Ses têtes d’affiche sont inspirantes. Il s’agit de leaders d’opinion dans leurs domaines respectifs. On sait déjà à peu près ce qu’ils pensent. D’ailleurs, ils émettent d’emblée une série de constats: de moins en moins de personnes se sentent représentées par le mode de scrutin actuel, il existe un phénomène de racisme systémique, le temps d’attente aux urgences est inacceptable et le privé n’est pas la solution, etc. Et pour peu qu’on se situe légèrement à gauche sur l’échiquier politique, on les suivrait avec les solutions qu’ils ont à proposer.

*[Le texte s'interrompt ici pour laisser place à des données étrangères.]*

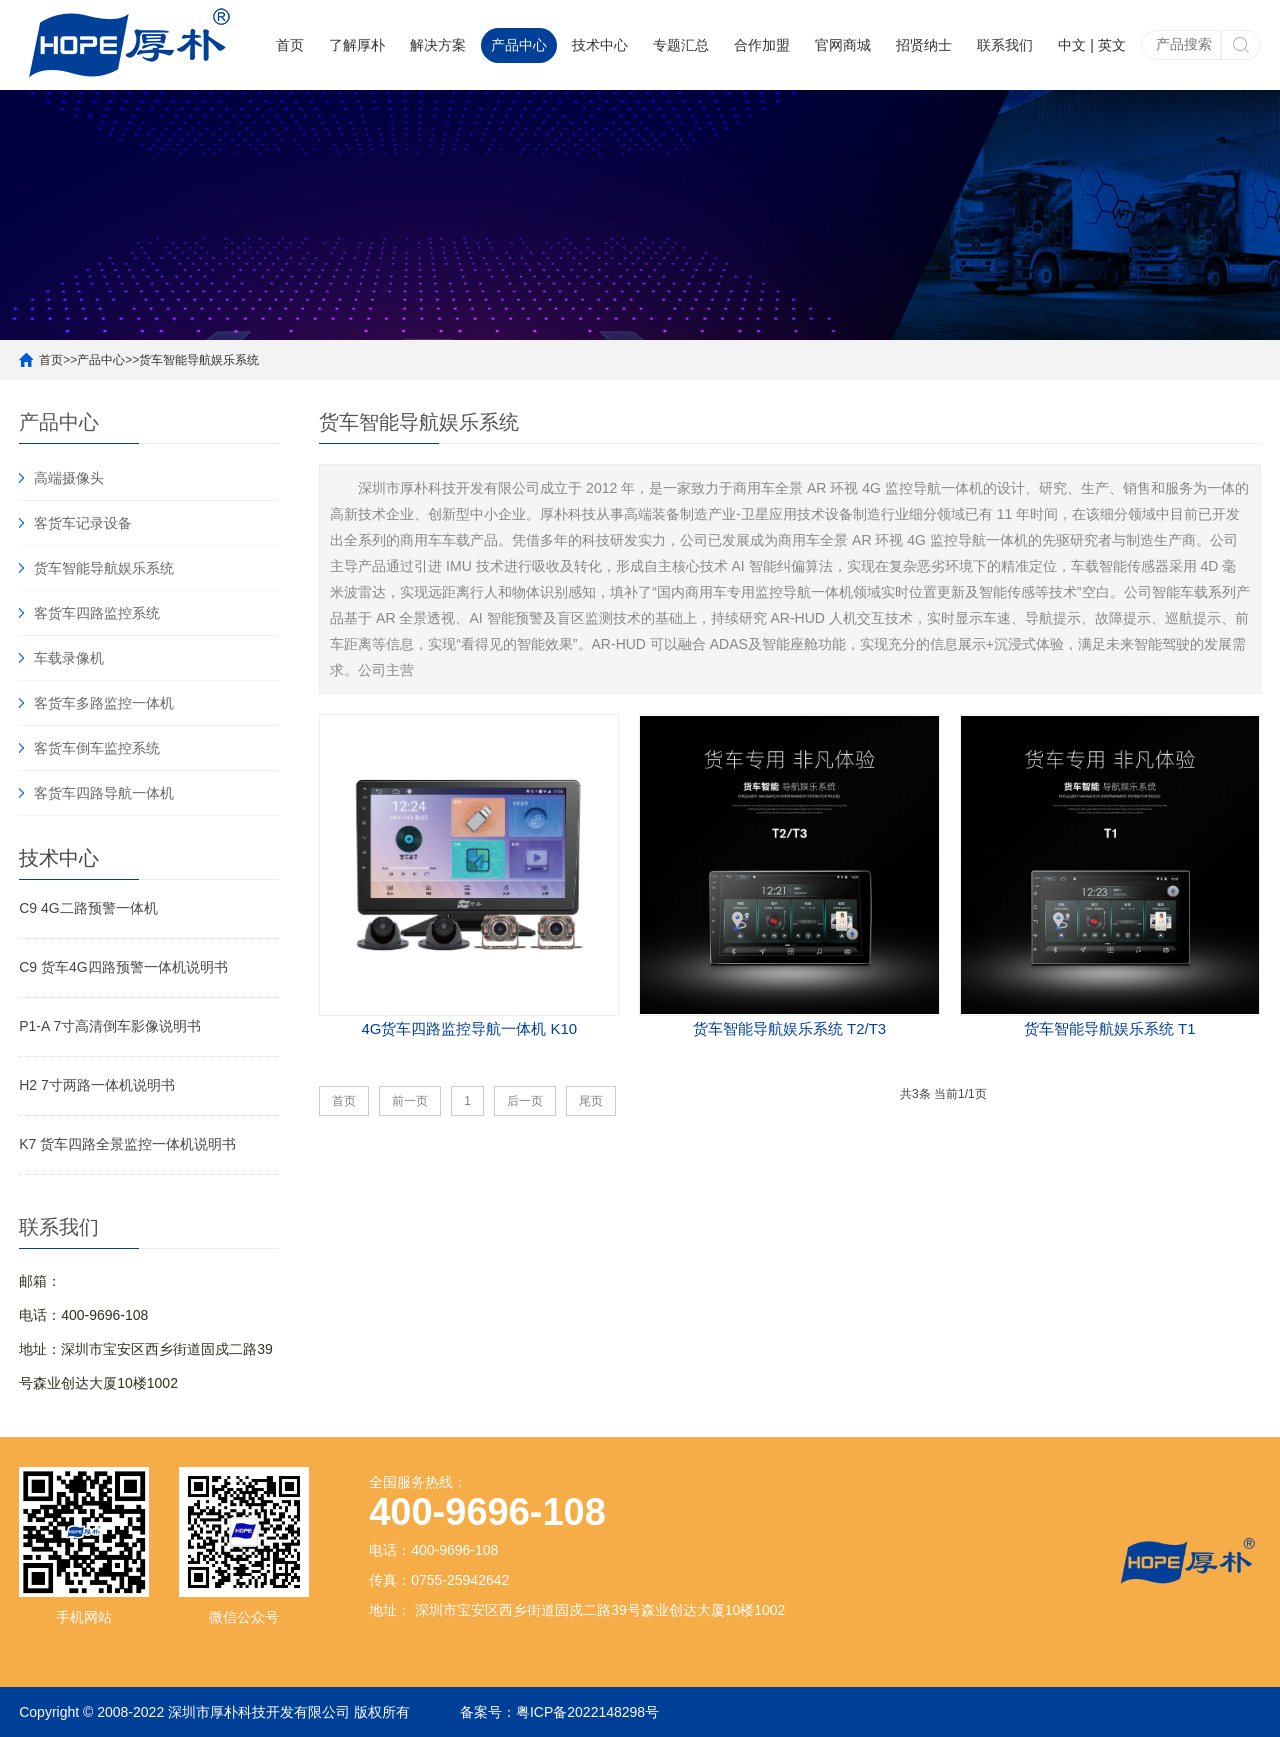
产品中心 (519, 45)
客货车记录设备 (83, 523)
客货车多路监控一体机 (104, 703)
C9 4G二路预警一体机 (88, 908)
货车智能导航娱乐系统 (199, 360)
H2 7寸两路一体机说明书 (97, 1085)
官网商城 (843, 45)
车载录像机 (69, 658)
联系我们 (1005, 45)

Mais les cinq représentants du projet «Faut qu’on se parle» ont plutôt décidé d’aller à la rencontre des Québécois dans le cadre d’une vaste consultation publique. «Pas question d’entendre des conférenciers parler pendant des heures: c’est vous qu’on veut entendre», disent-ils. La démarche est tout à leur honneur, mais est-ce vraiment ce dont le Québec a besoin? Au-delà de la politique partisane, il existe déjà des tas de plateformes de discussion au Québec : qu’on pense à Génération d’idées, aux Orphelins politiques, aux forums jeunesse ou à l’Institut du Nouveau Monde. Ces espaces de discussion génèrent presque autant d’idées que de candidats politiques. Des idées à gauche, des idées à droite et, surtout, des idées au centre, parce que c’est au centre qu’on trouve le plus souvent des consensus, ce qui est correct aussi. Mais les expertises n’ont-elles pas encore une valeur?

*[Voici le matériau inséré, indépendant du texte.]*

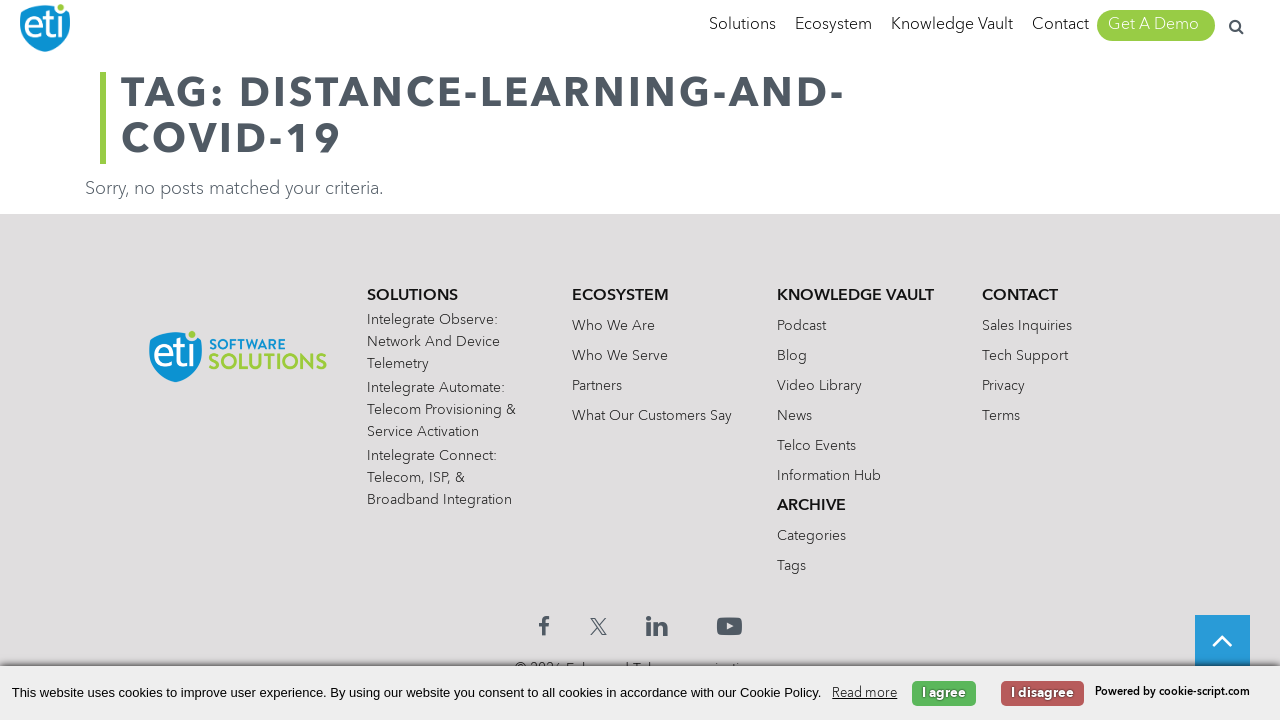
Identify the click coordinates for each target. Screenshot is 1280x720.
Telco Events (816, 446)
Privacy (1003, 386)
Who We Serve (620, 356)
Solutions (742, 25)
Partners (597, 386)
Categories (811, 536)
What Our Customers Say (652, 416)
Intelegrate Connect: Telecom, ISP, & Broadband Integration (440, 478)
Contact (1060, 25)
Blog (792, 356)
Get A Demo (1153, 25)
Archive (811, 506)
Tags (791, 566)
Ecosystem (833, 25)
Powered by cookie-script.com (1172, 692)
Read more (864, 693)
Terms (1001, 416)
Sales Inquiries (1027, 326)
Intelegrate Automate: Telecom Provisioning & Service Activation (442, 410)
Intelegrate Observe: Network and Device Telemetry (434, 342)
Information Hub (829, 476)
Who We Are (613, 326)
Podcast (801, 326)
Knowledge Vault (952, 25)
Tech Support (1025, 356)
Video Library (819, 386)
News (794, 416)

Le Dr Alain Vadeboncœur est urgentologue. Il réfléchit à la question des soins de santé depuis des décennies. Il connaît un peu ça. Mieux que moi, mieux que beaucoup de gens. Ce sont ses solutions qu’on aimerait entendre. Maïtée Labrecque-Saganash milite pour les droits des Premières Nations. Est-on vraiment curieux de savoir ce que des Blancs qui se sentent aussi «un peu Indiens» au fond d’eux-mêmes ont à lui proposer pour réparer les torts causés par les pensionnats autochtones? Gabriel Nadeau-Dubois se penche sur l’accès à l’éducation au moins depuis qu’on le connaît. Il a consacré des études de deuxième cycle à la question*. Difficile de l’imaginer simplement «écouter» des gens dire que les étudiants sont des bébés gâtés qui se plaignent le ventre plein. Parce que si on décide d’écouter ce que le Québec a à dire, c’est aussi ces gens-là qu’on va écouter, non?

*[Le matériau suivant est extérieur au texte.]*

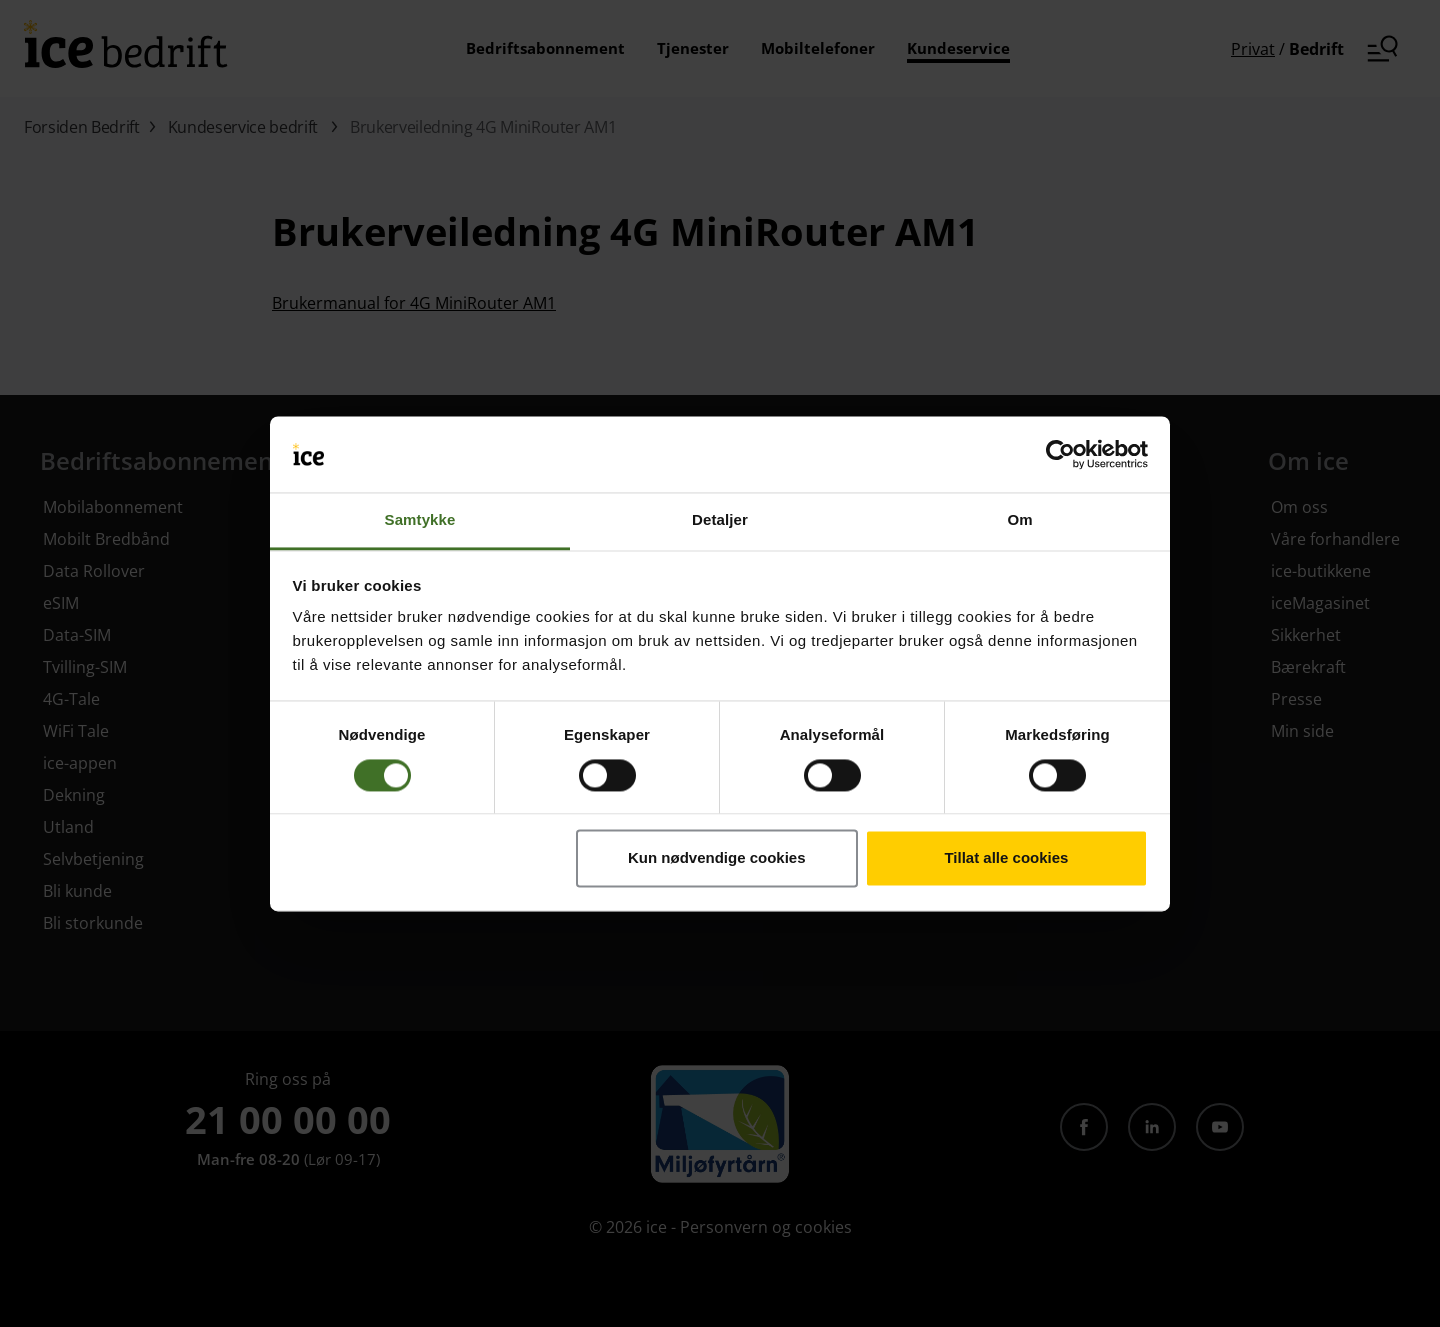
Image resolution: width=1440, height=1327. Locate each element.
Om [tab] (1019, 520)
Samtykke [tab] (420, 520)
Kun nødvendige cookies (717, 858)
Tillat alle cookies (1006, 858)
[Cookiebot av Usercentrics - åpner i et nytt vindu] (1060, 454)
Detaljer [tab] (720, 520)
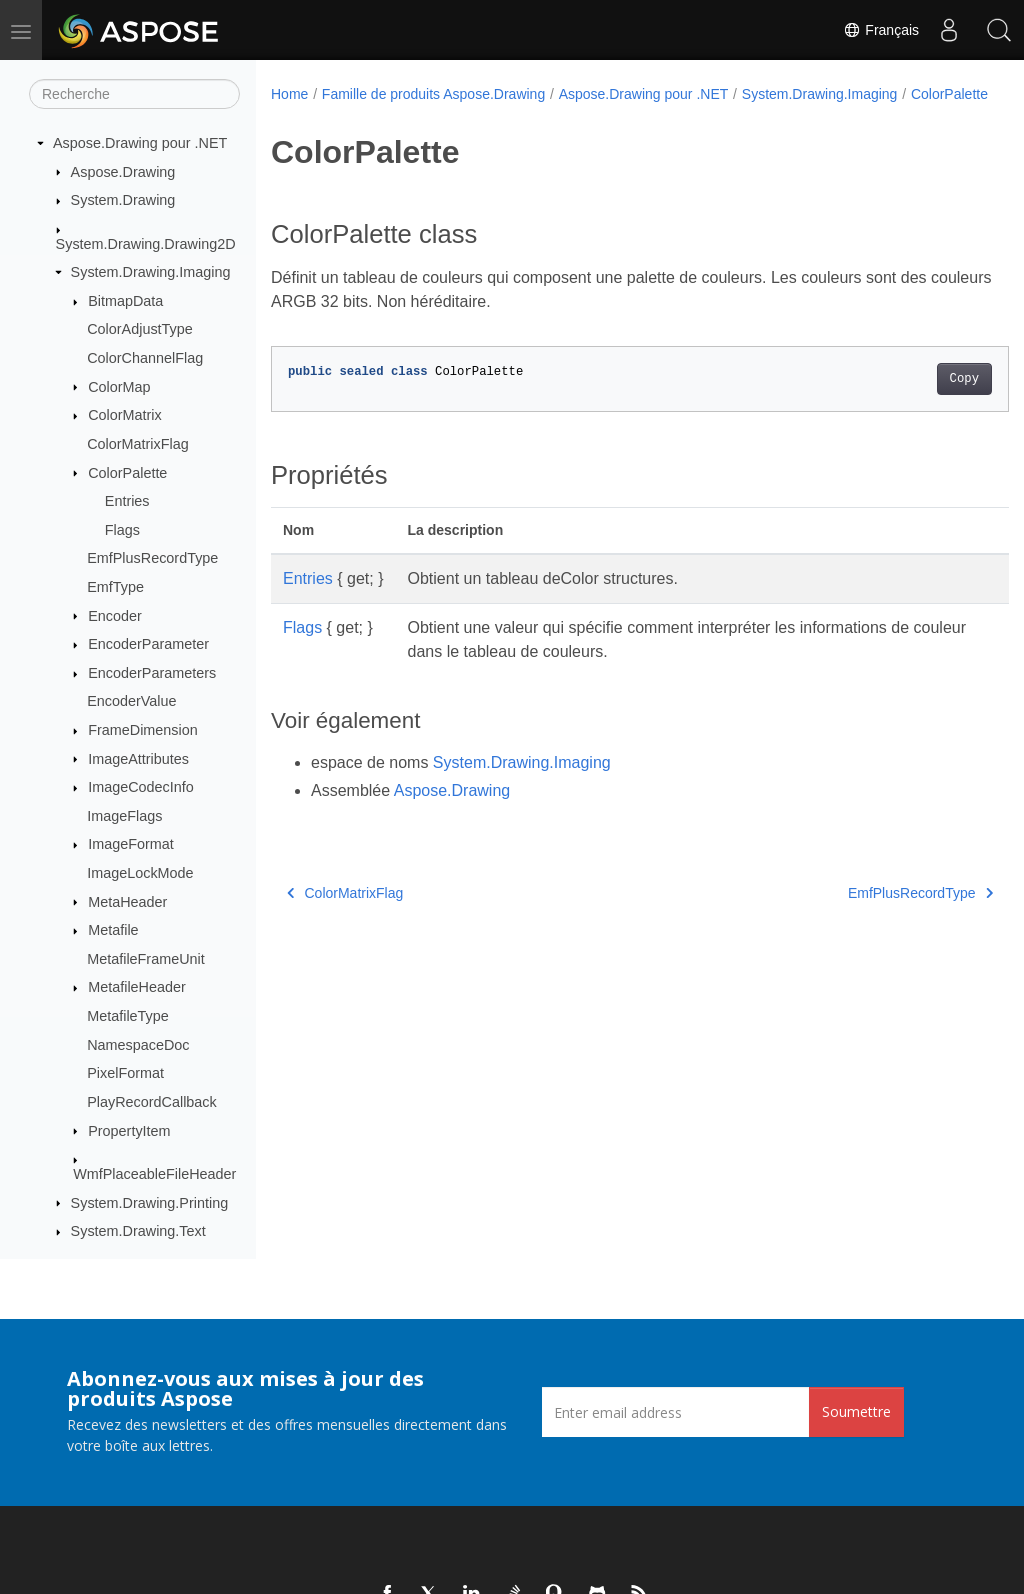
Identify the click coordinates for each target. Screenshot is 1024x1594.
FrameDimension (143, 730)
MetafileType (128, 1016)
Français (881, 30)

Le déficit démocratique est bien réel. La population, qui a certainement des solutions très légitimes à proposer, ne se sent visiblement pas écoutée, et il est tout à fait louable d’aller à sa rencontre. Mais espérons que ces assemblées de cuisine 2.0 serviront aussi à convaincre. Parce que le Québec n’a peut-être pas tant besoin de jaser qu’il a besoin de leadership.
*Correctif: On me glisse à l’oreille que Gabriel Nadeau-Dubois ne travaille pas sur l’accès à l’éducation, mais plutôt sur un livre d’Axel Honeth sur les transformations de l’État.